また、自分の行動や発言、意思決定などを「場の空気」に左右されてしまうので、行動に一貫性がなくなったり、自分が本当にやりたいことがわからなくなってしまったりします。しかもそれが、本当は相手が思ってもいないことを勝手に勘違いしてるだけだったりしたら最悪。誰にとってもメリットありません。これじゃあ、自分を幸せにする方法なんて考えにくいですよね。
場の空気を壊すのを恐れると、「言いたいことが言えない」「やりたいことができない」という状況になってしまう。でも、空気が読めない奴と思われて嫌われるのも嫌ですよね。
そこでぼくが提案したいのは、「場の空気を見える化する」こと。無理に読もうとせず、確認しちゃえばいい。
たとえば相手の気分を害してしまったようなときは、「あれ?いまちょっとムカついてる?」と言ってしまう。答えがYesでもNoでも、話が進みます。Yesだったり、Noと言ってる顔が仏頂面だったりしたら、素直に謝ってしまえばいい。お互い気を使ってギクシャクするよりよっぽどましです。
さらにお勧めなのは、「場の空気をつくる」こと。話の流れや相手の感情を、意識的にコントロールすることです。
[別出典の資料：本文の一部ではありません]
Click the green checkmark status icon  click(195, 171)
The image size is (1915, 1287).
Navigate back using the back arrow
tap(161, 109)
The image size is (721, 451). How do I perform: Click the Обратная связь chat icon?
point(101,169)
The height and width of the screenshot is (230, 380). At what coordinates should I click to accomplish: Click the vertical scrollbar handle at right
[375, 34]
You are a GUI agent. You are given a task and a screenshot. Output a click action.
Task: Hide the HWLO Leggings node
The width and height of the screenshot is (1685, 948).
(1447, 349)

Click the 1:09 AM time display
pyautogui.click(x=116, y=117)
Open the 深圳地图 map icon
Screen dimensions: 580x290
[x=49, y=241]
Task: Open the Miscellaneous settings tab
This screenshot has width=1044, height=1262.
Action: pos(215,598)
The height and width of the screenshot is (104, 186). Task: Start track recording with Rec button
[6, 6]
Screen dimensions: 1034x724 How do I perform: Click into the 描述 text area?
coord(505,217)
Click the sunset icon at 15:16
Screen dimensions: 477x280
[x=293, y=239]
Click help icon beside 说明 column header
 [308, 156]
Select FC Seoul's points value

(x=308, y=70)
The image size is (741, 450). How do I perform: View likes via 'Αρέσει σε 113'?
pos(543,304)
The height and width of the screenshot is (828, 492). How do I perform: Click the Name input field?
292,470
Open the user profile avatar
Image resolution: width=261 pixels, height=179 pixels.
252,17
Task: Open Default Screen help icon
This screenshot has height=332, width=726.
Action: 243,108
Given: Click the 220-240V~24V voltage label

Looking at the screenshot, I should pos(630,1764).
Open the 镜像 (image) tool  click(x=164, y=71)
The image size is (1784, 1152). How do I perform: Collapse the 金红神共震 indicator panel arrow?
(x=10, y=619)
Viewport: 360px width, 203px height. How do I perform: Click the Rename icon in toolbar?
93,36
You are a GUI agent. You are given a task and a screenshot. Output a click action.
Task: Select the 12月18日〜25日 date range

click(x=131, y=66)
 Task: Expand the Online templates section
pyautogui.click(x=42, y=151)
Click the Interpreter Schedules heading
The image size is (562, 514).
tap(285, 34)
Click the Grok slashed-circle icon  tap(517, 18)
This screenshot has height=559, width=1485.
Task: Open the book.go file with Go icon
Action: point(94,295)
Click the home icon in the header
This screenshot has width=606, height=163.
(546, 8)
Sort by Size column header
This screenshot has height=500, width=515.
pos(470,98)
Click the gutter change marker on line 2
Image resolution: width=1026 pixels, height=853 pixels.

あれ? それって「場の空気」を読まずにできるの? と気づいたあなたは鋭い!
もちろん、いずれも「場の空気を読む」ことが前提のアクションになっています。実はこれ、自分の認識が間違っていれば相手の反応でわかるのがポイント。
自分の意識的な行動に対して反応があれば、そこで学習が起こります。つまり「場の空気を読む力」がどんどん養われて行くのです。
「場の空気を読もう」だと、行動は受動的になり、フィードバックもありません。そうすると場の空気を読む力がつかない。「場の空気」を見える化したりつくったりすることで、自らの意思で「場の空気」に働きかけた方がずっとご利益があります。
あなたをとりまく世界は、あなたを縛るものではなく、あなた自身が変えるものなのです。